Amnesty acknowledged that Ethiopian authorities have made notable progress in changing the country’s bleak human rights record. But “with elections on the horizon, these violations and abuses could escalate out of control unless the government takes urgent measures to ensure security forces act within the law,” said Deprose Muchena, the group's director for East and Southern Africa, adding that “authorities must also recognize that holding diverse political views and opinions is legal.”
The new report blames a range of actors for the violence during 2019 including regional police special forces, local administration officials and armed youth and vigilante groups. The rights group noted that in the new, wider political space some politicians have been “stirring up ethnic and religious animosities,” sparking violence in five of the country’s nine regional states.
“The research finds a horrendously botched security operation at work in Amhara and Oromia regions characterized by impunity that is difficult to imagine in present-day Ethiopia,” Amnesty said. Former detainees told the rights group about multiple cases of arbitrary arrest and detention of family members, including children, when security officials couldn’t find the person they sought to arrest.
In the Oromia region, the government in January 2019 launched a law enforcement offensive against the Oromo Liberation Army, which had staged armed attacks in the region. The armed group broke away from the political wing of the once-exiled Oromo Liberation Front, which under Ethiopia’s reforms returned to the country to pursue a peaceful political agenda.
In the Amhara region, “at least 150 people were killed in inter-communal conflict in which the security forces were complicit,” the report said, noting that at least 58 ethnic Qimant, who seek more autonomy, were killed within 24 hours in January 2019. “The attacks and counter-attacks led to internal displacement of thousands of ethnic Amhara and Qimant people.”

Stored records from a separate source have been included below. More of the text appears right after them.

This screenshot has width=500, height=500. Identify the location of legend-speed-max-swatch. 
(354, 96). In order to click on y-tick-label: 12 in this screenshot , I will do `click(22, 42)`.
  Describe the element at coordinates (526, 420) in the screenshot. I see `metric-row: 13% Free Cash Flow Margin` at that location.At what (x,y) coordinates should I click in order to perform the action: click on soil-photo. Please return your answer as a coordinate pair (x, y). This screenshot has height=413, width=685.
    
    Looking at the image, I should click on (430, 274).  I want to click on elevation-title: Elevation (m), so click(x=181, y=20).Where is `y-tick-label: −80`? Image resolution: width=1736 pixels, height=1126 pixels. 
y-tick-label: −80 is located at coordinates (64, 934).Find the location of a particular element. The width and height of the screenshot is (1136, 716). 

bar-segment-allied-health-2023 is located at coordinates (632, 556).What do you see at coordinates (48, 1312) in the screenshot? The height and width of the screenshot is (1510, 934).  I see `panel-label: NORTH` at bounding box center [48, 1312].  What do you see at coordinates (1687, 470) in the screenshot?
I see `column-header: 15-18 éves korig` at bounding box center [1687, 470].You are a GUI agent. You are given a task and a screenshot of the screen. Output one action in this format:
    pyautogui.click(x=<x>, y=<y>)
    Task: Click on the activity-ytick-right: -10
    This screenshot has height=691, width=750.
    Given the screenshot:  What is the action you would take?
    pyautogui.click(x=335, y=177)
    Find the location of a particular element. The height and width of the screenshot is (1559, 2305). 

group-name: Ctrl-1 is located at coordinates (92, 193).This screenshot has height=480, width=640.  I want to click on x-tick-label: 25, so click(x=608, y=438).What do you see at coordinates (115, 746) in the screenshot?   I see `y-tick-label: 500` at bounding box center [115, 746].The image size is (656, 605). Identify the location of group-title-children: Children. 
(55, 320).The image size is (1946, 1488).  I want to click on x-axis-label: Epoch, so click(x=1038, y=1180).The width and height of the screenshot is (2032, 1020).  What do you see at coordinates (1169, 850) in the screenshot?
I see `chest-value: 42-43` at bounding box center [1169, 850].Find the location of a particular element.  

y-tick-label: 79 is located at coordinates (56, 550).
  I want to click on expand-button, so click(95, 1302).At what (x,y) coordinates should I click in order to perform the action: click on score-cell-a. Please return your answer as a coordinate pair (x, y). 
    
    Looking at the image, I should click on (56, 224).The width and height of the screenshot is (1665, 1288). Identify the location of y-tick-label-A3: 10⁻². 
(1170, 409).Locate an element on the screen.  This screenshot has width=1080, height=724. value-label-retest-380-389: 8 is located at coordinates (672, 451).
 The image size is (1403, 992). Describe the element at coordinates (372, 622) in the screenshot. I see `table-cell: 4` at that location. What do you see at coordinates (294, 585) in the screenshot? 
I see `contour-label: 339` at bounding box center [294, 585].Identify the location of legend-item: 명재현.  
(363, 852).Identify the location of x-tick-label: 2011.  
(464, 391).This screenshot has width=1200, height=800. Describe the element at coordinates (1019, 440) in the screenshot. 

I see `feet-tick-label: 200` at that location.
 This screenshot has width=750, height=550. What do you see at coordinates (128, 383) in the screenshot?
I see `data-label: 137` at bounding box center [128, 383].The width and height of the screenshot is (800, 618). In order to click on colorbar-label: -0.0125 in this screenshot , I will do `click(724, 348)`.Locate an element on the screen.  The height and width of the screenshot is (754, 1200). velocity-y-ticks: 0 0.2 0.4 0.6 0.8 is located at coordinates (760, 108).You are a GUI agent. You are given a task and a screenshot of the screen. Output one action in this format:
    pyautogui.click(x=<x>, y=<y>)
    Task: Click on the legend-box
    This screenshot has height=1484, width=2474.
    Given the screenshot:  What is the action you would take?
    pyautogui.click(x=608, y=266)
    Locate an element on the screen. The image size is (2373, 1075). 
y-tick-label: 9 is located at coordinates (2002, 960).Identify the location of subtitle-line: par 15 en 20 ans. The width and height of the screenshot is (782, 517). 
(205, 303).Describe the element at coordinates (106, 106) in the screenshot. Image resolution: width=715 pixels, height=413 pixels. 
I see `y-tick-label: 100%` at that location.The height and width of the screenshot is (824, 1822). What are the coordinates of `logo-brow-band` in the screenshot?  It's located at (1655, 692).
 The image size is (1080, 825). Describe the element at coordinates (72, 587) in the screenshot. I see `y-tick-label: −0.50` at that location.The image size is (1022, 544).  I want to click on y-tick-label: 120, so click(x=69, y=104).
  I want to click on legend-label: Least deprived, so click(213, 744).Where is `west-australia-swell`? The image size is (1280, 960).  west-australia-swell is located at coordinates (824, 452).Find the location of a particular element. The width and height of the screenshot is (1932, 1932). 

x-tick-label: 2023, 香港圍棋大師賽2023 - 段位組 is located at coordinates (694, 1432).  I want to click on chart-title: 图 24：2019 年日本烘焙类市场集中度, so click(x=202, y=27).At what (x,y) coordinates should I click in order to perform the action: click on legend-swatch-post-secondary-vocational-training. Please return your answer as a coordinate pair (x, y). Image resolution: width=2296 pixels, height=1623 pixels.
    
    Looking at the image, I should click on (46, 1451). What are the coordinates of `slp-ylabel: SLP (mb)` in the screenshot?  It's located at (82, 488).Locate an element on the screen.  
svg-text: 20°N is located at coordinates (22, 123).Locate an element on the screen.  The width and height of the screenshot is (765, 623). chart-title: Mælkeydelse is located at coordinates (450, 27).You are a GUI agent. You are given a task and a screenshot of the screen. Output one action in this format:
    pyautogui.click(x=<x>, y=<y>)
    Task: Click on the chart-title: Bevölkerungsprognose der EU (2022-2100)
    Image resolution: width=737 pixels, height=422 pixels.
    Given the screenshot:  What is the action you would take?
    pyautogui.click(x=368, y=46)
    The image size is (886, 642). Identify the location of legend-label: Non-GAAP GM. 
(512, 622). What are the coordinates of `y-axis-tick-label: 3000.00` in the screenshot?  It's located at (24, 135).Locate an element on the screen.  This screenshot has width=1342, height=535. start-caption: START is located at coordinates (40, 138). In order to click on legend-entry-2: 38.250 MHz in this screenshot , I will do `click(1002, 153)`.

The deputy head of the Amhara Regional Peace and Security Bureau told the rights group that more deaths could have occurred if the security forces had not been deployed and rejected the claim that security forces were complicit in some of the attacks.
Two opposition groups reacted to the new report with further allegations.
“The report covers the period up to the end of 2019. However, the situation in the Oromia region specifically has gotten progressively worse in 2020 with a substantial rise in mass incarcerations, extrajudicial killings and destruction of property in provinces that were not previously affected,” said a joint statement issued by the Oromo Liberation Front and Oromo Federalist Congress.
“The report is further proof that the new administration has not parted ways with the practice of forcefully stifling dissent.”